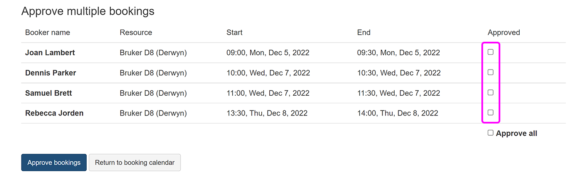Click the Booker name column header
Screen dimensions: 587x188
tap(48, 32)
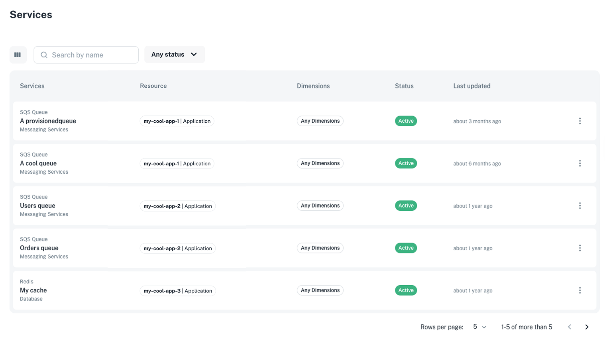Click the my-cool-app-3 Application resource chip
The height and width of the screenshot is (343, 605).
tap(177, 290)
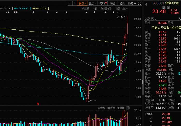The image size is (181, 126).
Task: Click the zoom out minus icon
Action: pos(75,3)
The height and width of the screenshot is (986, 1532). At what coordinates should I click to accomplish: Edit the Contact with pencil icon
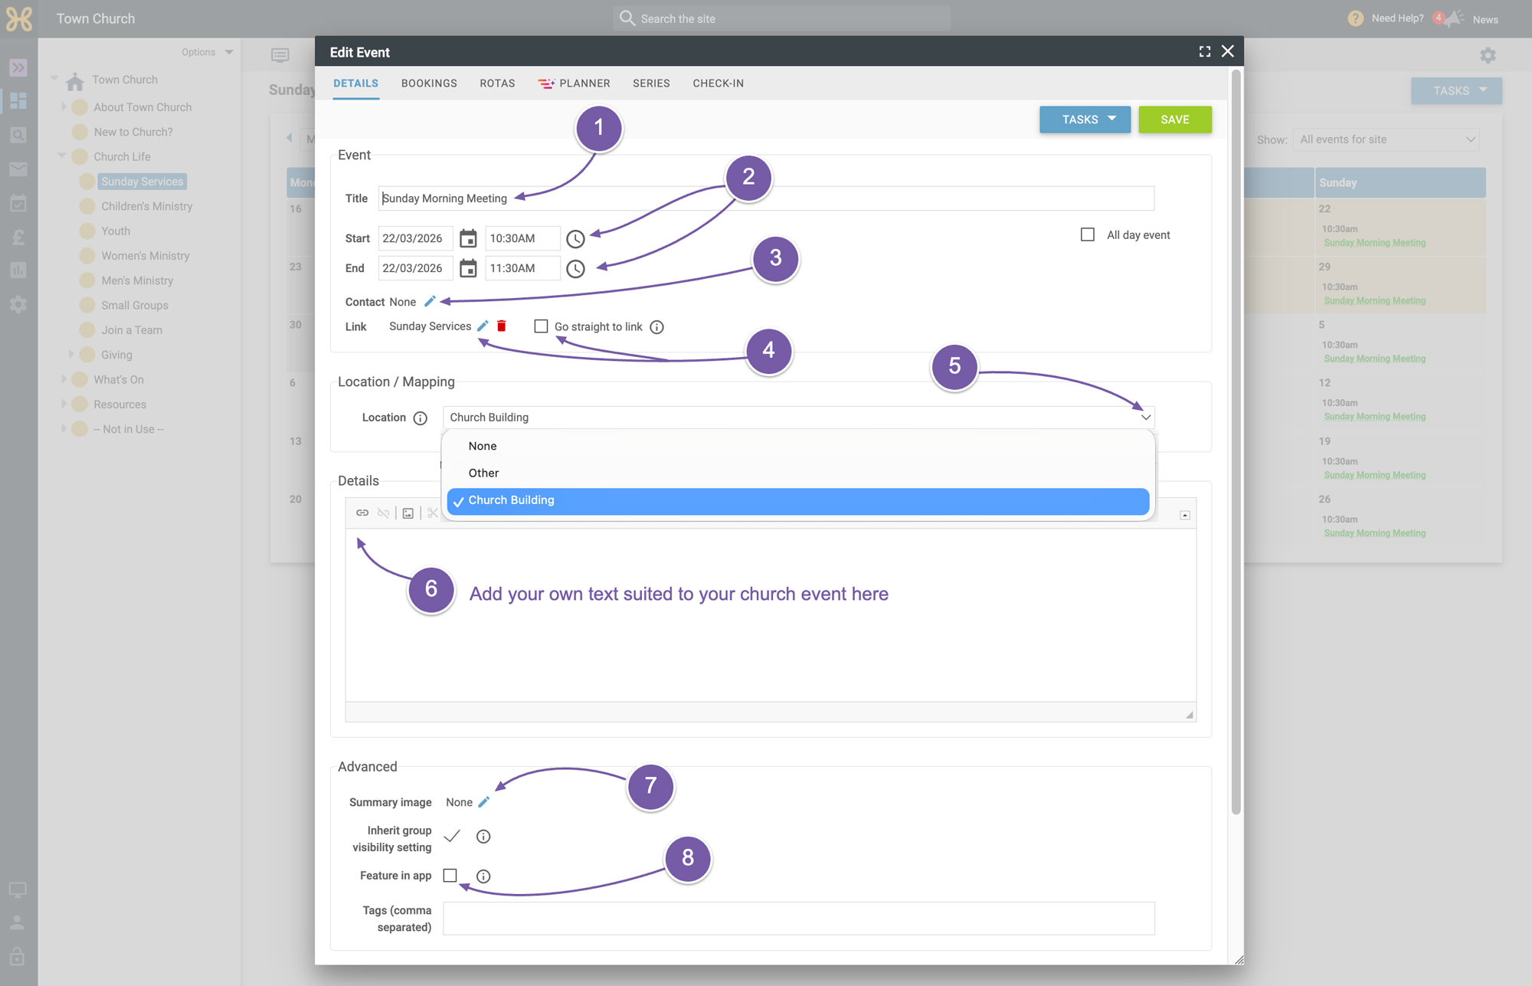pos(430,301)
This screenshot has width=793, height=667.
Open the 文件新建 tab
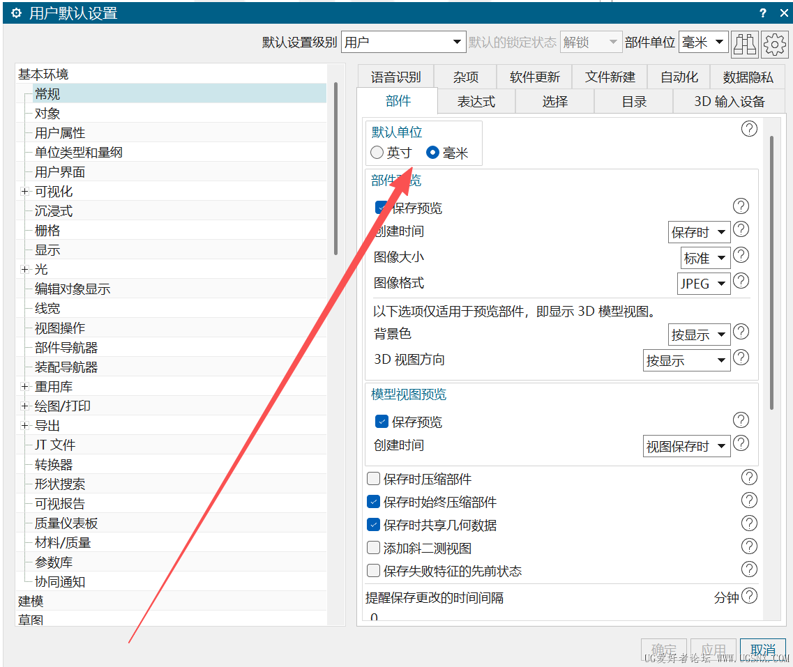coord(610,77)
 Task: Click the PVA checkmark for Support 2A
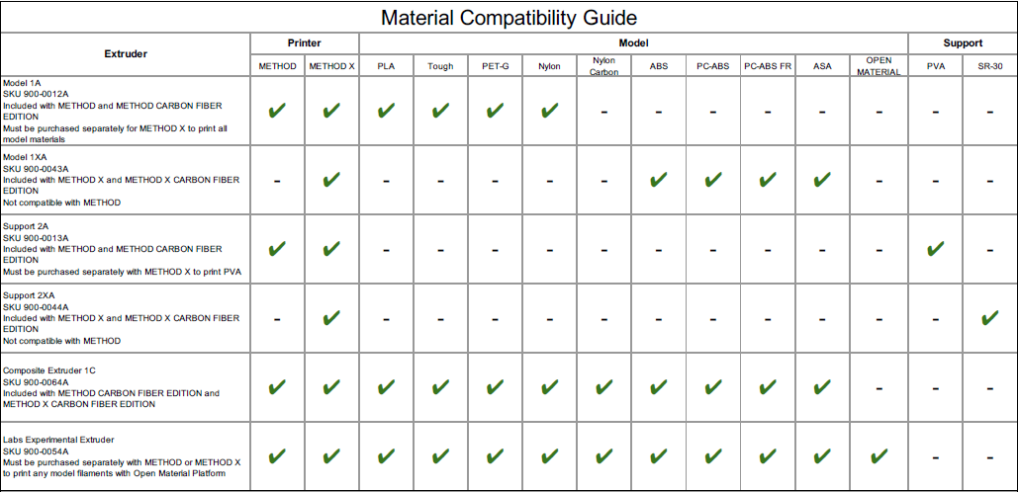(935, 248)
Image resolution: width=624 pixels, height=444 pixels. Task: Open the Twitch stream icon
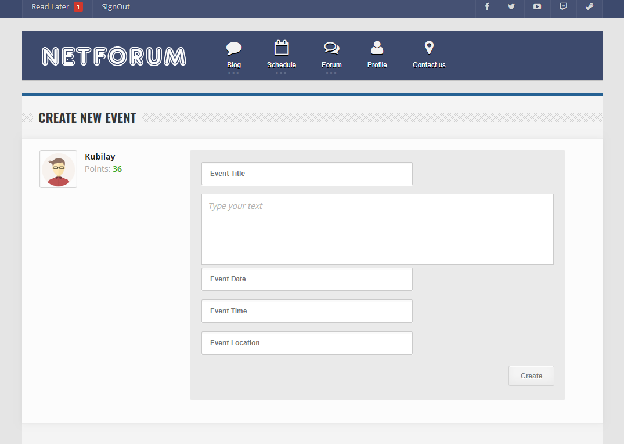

Given problem: Lay out every line of the rows above as a numbered list, skipping blank lines and leaving out the pictures.

Response:
1. Click the Booker name column header
2. Screen dimensions: 587x188
3. tap(48, 32)
4. Click the my-cool-app-3 Application resource chip
5. The height and width of the screenshot is (343, 605).
6. tap(177, 290)
7. The image size is (181, 126).
8. Task: Click the zoom out minus icon
9. Action: pos(75,3)
10. The height and width of the screenshot is (986, 1532). At what coordinates should I click to accomplish: Edit the Contact with pencil icon
11. pos(430,301)
12. This screenshot has width=793, height=667.
13. Open the 文件新建 tab
14. coord(610,77)
15.  Task: Click the PVA checkmark for Support 2A
16. (935, 248)
17. Image resolution: width=624 pixels, height=444 pixels. Task: Open the Twitch stream icon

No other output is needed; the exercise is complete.